# ENSF 400 - Winter 2025 - Lab 01 - Data Formats

# JSON
In this tutorial, you will learn to parse, read and write JSON in Python with the help of examples. Also, you will learn to convert JSON to dict and pretty print it.

JSON (JavaScript Object Notation) is a popular data format used for representing structured data. It's common to transmit and receive data between a server and web application in JSON format.

In Python, JSON exists as a string. For example:



In [None]:
p = '{"name": "Bob", "languages": ["Python", "Java"]}'
print(p)
type(p)

It's also common to store a JSON object in a file.

## Import JSON Module
To work with JSON (string, or file containing JSON object), you can use Python's json module. You need to import the module before you can use it.

## Parse JSON in Python
The json module makes it easy to parse JSON strings and files containing JSON object.

### Example 1: Python JSON to dict
You can parse a JSON string using json.loads() method. The method returns a dictionary.


In [None]:
import json

person = '{"name": "Bob", "languages": ["English", "Fench"]}'
person_dict = json.loads(person)

In [None]:
# Output: {'name': 'Bob', 'languages': ['English', 'Fench']}
print(person_dict)
type(person_dict)
#person_dict['name']

In [None]:
# Output: ['English', 'French']
print(person_dict['name'])
type(person_dict['age'])

Here, person is a JSON string, and person_dict is a dictionary.

### Example 2: Python read JSON file
You can use `json.load()` method to read a file containing JSON object.

Suppose, you have a file named `person.json` which contains a JSON object.

In [None]:
%%writefile person.json
{"name": "Bob", "languages": ["English", "Fench"]}

Here's how you can parse this file:

In [None]:
import json

with open('person.json') as f:
  data = json.load(f)

# Output: {'name': 'Bob', 'languages': ['English', 'Fench']}
print(data)
type(data)

Here, we have used the `open()` function to read the json file. Then, the file is parsed using `json.load()` method which gives us a dictionary named data.

If you do not know how to read and write files in Python, we recommend you to check Python File I/O.

## Python Convert to JSON string
You can convert a dictionary to JSON string using `json.dumps()` method.

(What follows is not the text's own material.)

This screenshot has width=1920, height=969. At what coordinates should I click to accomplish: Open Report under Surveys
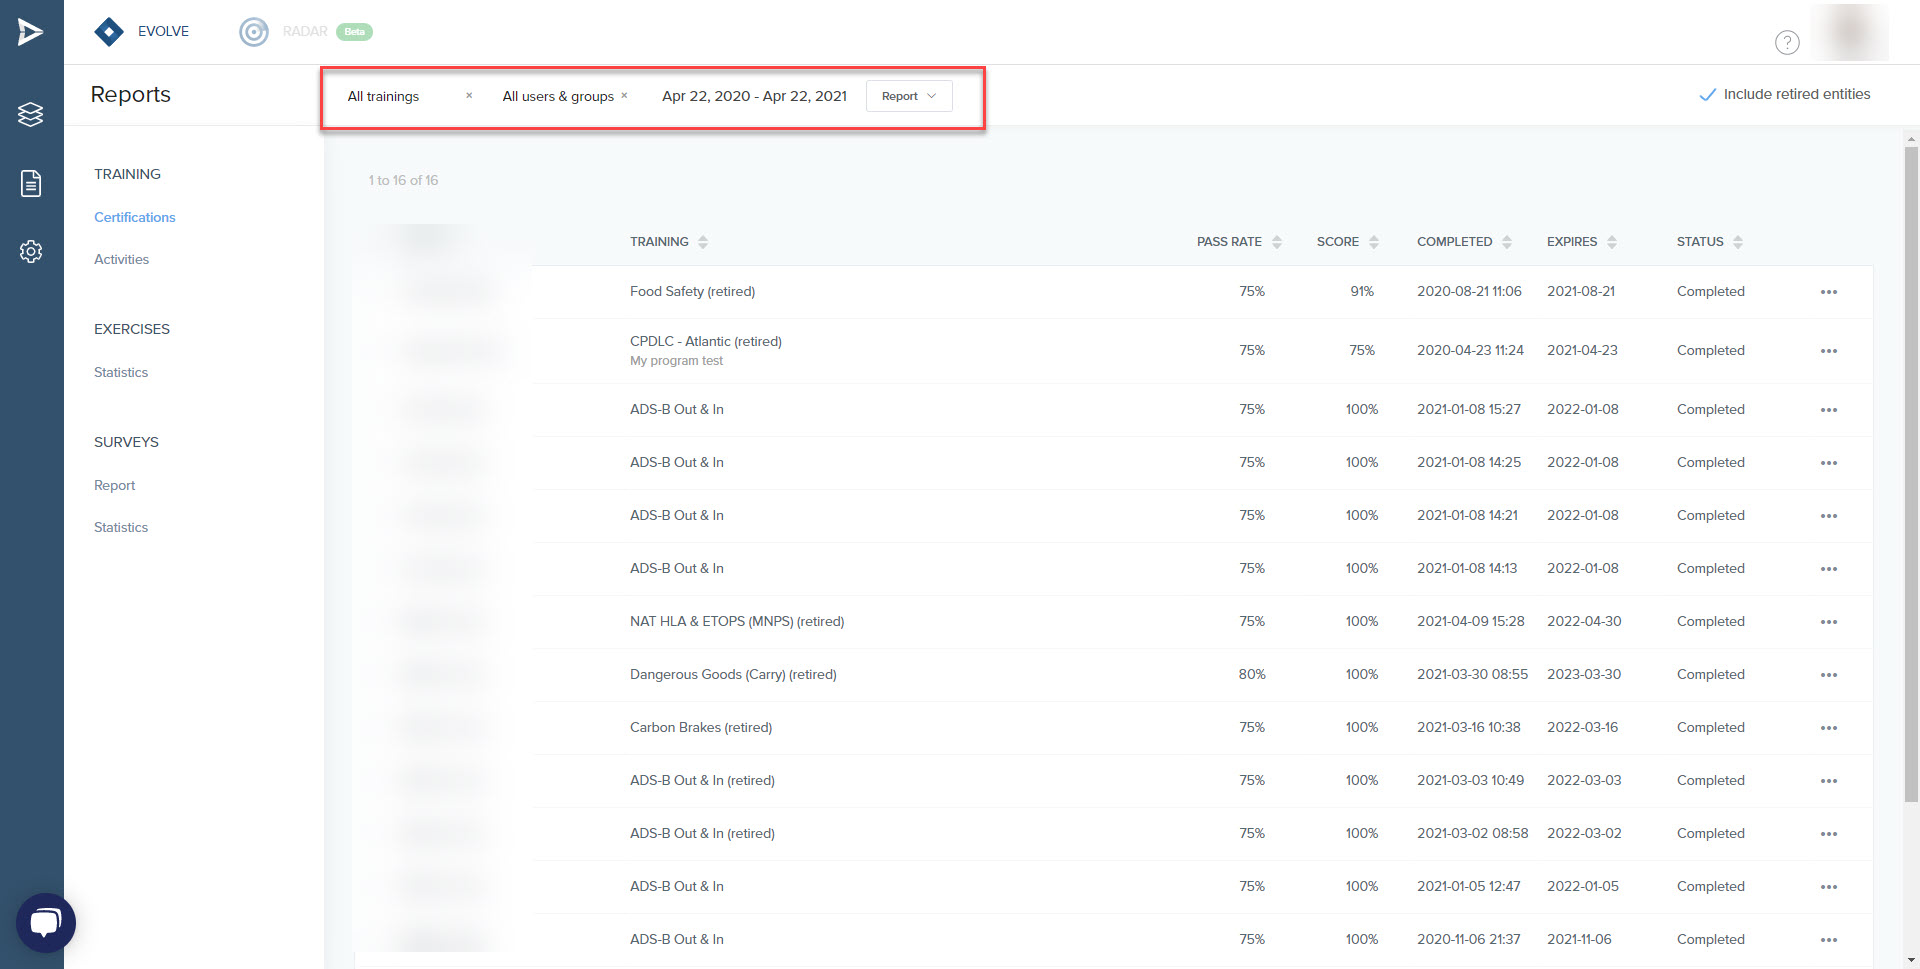(114, 485)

### Example 3: Convert dict to JSON

In [None]:
import json

person_dict = {
    'name': 'Bob',
    'age': 12,
    'children': None
}
person_json = json.dumps(person_dict)

# Output: {"name": "Bob", "age": 12, "children": null}
print(person_json)
type(person_json)

Here's a table showing Python objects and their equivalent conversion to JSON.

| Python          | JSON Equivalent |
|-----------------|-----------------|
| dict            | object          |
| list, tuple     | array           |
| str             | string          |
| int, float, int | number          |
| True            | true            |
| False           | false           |
| None            | null            |

## Writing JSON to a file
To write JSON to a file in Python, we can use `json.dump()` method.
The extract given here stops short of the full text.